Mijn grootvader voelde waarschijnlijk niet dezelfde strijd. Om zijn gezin te huisvesten en te voeden, liet hij zijn vrouw en vijf kinderen zelfs maandenlang aan de andere kant van de staat werken in een houtzagerij. Colorado bergpassen en onbetrouwbaar langzaam transport weerhielden hem van zijn vrouw en kinderen. Natuurlijk heeft hij ze gemist. Dat is waar uit zijn pijnlijk zoete liefdesbrieven naar huis. Maar zelfs mijlenver weg wanhoopte hij niet. Zijn werk was gewoon een hard feit. Iets wat een man moest doen. Het was geen superkracht, het was een realiteit.
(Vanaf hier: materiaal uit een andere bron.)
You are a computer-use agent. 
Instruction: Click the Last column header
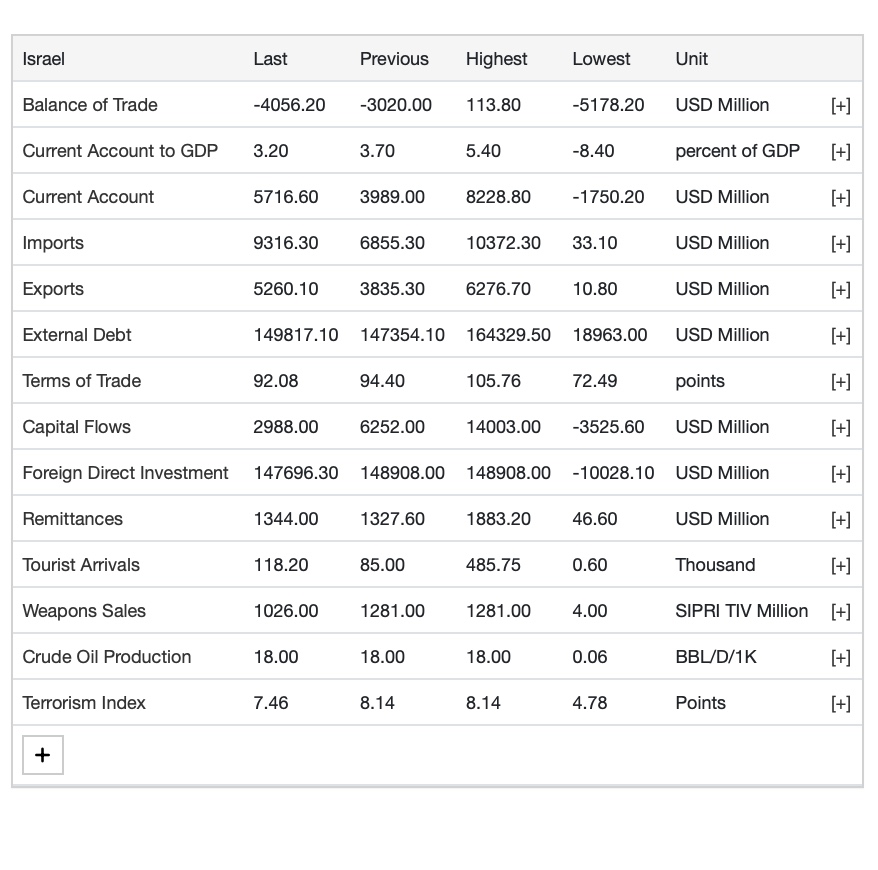point(270,59)
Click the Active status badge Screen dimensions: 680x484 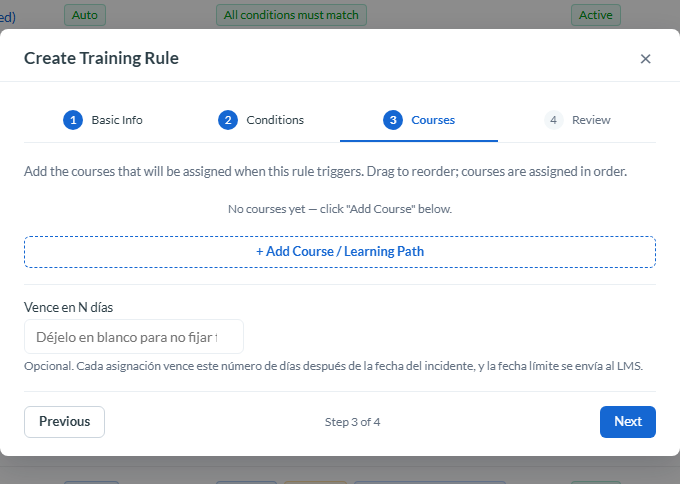tap(595, 15)
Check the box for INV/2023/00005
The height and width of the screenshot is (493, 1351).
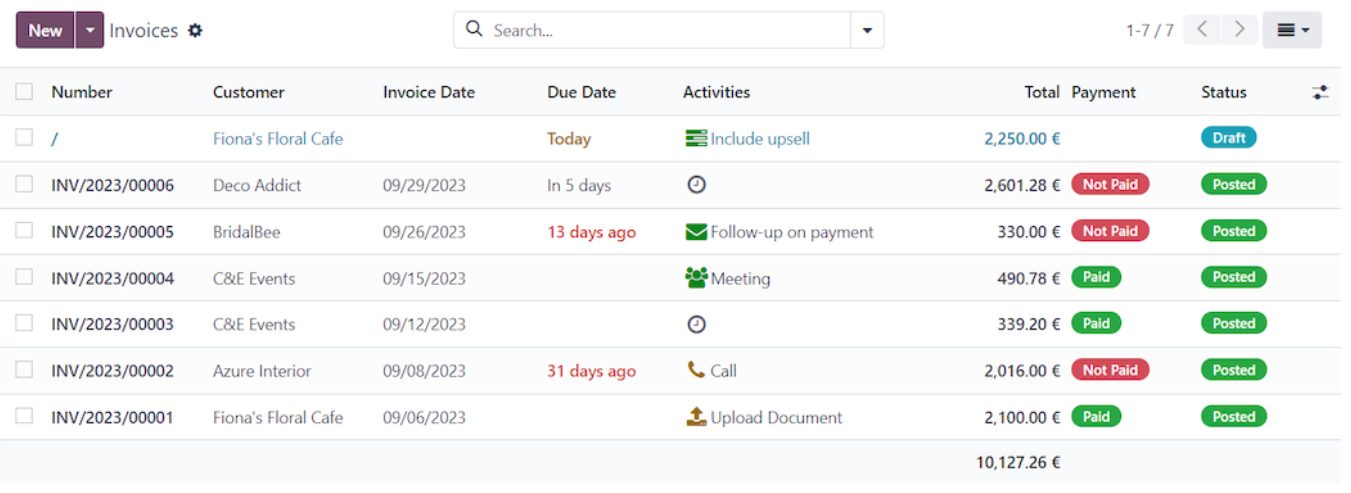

Dus misschien is werken, met het verstrijken van de tijd tussen onze generaties, inderdaad een supermacht geworden. Beter nog, stoïcijns werken met het besef dat wat ik doe goed is voor de mensen van wie ik het meest hou. Ik denk dat ik dat kan bezitten en weet dat ik in het grote geheel van dingen de mogelijkheid heb om het kantoor uit te lopen en mijn familie te zien, een wonder dat mijn grootvader niet had kunnen bedenken.
Dus ik ga de opzichtige kartonnen stropdas dragen die mijn zoon me heeft gegeven. Omdat sommige helden geen cape dragen.